● **Assignment**:
Print this span of the material below exactly: the line with "Where should I click to: Open the Kid's", the line with "under Administrator User", and every line between them, but nothing else.
╭─ Information
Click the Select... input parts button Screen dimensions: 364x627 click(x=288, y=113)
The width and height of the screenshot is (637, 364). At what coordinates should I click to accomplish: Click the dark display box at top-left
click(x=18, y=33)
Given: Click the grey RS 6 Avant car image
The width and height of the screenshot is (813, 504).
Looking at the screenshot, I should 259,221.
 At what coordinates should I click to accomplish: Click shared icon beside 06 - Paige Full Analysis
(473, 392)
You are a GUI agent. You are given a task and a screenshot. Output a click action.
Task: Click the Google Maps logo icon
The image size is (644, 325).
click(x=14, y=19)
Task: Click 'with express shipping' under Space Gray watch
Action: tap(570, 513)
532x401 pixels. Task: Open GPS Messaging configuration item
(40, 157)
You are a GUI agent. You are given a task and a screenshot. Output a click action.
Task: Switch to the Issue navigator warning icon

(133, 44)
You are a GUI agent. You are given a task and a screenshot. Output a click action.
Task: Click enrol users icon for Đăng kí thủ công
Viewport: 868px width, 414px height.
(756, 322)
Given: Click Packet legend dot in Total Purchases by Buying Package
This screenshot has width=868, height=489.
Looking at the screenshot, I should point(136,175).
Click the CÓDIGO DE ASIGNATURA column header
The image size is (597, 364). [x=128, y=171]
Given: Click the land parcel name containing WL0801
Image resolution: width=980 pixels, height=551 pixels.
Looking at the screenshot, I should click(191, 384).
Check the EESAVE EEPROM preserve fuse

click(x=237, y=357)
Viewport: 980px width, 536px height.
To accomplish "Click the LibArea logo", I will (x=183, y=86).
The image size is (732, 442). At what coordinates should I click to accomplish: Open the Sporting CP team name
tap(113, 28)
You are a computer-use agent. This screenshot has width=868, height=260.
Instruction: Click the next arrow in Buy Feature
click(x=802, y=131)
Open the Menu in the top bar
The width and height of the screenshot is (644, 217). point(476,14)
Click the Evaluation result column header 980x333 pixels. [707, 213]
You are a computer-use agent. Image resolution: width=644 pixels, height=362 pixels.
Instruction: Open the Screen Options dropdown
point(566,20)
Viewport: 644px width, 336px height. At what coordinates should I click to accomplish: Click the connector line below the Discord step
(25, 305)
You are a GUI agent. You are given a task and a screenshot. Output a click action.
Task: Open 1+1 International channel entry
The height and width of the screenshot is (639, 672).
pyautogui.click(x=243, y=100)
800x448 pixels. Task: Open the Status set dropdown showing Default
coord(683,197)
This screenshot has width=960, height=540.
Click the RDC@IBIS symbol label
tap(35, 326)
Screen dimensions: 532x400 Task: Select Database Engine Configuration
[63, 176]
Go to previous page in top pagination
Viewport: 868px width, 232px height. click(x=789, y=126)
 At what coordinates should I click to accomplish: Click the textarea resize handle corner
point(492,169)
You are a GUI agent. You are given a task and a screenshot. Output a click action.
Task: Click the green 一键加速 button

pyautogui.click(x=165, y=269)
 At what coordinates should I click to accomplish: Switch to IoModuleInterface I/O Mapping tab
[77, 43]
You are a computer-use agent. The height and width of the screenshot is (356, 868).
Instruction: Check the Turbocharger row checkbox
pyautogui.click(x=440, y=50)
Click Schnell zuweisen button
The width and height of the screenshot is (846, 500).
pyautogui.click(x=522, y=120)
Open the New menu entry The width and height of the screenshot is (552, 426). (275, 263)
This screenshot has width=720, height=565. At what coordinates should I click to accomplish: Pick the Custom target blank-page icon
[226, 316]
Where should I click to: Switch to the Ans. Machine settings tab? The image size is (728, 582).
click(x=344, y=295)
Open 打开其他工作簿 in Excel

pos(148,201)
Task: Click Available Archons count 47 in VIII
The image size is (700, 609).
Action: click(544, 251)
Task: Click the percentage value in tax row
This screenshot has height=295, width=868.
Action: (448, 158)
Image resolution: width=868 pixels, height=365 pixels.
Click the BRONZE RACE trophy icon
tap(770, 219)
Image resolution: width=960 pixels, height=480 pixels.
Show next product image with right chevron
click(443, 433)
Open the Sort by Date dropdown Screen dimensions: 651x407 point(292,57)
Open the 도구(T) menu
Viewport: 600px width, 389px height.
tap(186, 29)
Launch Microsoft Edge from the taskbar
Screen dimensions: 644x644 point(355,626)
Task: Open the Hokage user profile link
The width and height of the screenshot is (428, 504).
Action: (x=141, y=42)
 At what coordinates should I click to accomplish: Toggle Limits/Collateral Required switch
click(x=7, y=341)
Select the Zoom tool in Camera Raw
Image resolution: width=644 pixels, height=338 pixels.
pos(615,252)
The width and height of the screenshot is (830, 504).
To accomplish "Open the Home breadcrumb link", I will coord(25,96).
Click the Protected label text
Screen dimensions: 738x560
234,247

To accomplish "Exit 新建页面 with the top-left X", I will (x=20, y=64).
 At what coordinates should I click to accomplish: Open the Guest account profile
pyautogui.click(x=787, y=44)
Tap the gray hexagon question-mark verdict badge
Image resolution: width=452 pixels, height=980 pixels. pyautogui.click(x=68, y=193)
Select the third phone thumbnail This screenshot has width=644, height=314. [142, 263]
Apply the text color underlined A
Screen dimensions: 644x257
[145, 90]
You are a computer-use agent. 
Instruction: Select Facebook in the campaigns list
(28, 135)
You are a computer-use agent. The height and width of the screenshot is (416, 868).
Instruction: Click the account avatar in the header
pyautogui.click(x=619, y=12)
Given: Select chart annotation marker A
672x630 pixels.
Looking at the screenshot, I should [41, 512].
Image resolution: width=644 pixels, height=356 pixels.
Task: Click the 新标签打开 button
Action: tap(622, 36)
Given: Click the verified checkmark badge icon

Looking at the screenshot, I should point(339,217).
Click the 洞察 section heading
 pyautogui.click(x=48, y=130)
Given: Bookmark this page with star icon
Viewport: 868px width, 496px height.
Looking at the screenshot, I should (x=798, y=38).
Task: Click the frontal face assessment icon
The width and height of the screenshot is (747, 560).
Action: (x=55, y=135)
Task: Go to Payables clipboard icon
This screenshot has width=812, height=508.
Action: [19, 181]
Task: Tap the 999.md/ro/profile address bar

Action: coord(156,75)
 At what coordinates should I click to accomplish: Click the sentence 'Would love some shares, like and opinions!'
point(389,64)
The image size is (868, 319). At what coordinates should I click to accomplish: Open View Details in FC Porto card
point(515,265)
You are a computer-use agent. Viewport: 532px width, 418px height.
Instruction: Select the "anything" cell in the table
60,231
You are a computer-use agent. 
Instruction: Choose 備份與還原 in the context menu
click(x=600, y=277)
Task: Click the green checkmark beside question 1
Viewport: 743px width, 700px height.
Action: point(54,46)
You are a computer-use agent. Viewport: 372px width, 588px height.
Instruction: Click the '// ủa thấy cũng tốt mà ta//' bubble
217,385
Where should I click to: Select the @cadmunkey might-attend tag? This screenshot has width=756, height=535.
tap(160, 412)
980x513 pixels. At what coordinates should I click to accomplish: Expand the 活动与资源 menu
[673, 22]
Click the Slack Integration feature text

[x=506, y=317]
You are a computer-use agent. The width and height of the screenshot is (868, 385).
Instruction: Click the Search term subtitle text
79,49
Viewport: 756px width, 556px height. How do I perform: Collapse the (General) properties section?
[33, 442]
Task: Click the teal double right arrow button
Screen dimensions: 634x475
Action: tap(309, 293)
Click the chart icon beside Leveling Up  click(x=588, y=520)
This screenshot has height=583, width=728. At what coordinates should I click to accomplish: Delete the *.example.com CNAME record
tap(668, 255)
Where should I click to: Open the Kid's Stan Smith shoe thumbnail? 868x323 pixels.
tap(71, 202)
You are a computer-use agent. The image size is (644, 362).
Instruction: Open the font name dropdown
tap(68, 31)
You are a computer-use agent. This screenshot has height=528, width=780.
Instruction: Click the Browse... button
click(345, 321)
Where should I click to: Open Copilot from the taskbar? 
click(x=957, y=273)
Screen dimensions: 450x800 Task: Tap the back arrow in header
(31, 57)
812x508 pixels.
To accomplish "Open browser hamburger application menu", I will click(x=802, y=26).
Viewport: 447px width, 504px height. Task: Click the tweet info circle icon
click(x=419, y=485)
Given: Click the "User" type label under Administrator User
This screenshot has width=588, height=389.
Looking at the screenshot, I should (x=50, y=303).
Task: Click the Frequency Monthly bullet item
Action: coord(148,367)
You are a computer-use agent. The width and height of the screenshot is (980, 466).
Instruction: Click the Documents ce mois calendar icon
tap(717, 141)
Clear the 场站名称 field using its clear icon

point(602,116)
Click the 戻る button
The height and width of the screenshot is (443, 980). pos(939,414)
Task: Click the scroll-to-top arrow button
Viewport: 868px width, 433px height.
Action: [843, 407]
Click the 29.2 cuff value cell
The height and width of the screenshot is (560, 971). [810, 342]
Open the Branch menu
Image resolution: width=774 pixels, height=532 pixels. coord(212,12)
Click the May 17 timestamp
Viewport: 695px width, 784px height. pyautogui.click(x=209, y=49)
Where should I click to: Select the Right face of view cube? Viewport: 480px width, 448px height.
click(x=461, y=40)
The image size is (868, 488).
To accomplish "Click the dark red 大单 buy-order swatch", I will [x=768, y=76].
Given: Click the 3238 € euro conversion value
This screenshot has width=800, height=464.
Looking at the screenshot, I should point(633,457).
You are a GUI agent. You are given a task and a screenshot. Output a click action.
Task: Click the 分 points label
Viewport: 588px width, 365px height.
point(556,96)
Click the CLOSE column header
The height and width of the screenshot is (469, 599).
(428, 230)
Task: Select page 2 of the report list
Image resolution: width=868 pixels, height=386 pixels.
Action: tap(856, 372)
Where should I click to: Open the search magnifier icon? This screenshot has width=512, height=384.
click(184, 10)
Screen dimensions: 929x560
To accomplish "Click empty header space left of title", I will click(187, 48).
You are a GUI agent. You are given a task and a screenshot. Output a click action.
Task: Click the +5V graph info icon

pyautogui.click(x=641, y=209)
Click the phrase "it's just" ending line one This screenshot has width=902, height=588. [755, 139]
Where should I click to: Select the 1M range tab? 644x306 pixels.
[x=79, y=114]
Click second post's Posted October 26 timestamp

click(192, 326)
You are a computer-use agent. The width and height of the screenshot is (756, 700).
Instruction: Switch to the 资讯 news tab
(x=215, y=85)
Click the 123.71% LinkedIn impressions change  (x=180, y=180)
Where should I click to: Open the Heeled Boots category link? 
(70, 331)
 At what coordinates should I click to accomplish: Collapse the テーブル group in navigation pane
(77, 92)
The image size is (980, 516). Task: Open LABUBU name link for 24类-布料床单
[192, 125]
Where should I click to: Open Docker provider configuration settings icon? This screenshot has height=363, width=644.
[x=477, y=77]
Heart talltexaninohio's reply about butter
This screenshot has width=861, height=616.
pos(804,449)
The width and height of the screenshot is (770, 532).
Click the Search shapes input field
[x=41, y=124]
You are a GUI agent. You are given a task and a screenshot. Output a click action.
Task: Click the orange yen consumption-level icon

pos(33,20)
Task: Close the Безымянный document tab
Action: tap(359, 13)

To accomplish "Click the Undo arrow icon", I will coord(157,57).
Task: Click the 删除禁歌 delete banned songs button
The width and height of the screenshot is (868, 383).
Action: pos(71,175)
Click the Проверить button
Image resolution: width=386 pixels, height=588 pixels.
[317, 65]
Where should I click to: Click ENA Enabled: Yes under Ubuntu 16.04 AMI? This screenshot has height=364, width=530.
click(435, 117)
╰─
● **Reply**:
Where should I click to: Open the Kid's Stan Smith shoe thumbnail? 868x323 pixels.
tap(71, 202)
You are a computer-use agent. The image size is (644, 362).
Instruction: Open the font name dropdown
tap(68, 31)
You are a computer-use agent. This screenshot has height=528, width=780.
Instruction: Click the Browse... button
click(345, 321)
Where should I click to: Open Copilot from the taskbar? 
click(x=957, y=273)
Screen dimensions: 450x800 Task: Tap the back arrow in header
(31, 57)
812x508 pixels.
To accomplish "Open browser hamburger application menu", I will click(x=802, y=26).
Viewport: 447px width, 504px height. Task: Click the tweet info circle icon
click(x=419, y=485)
Given: Click the "User" type label under Administrator User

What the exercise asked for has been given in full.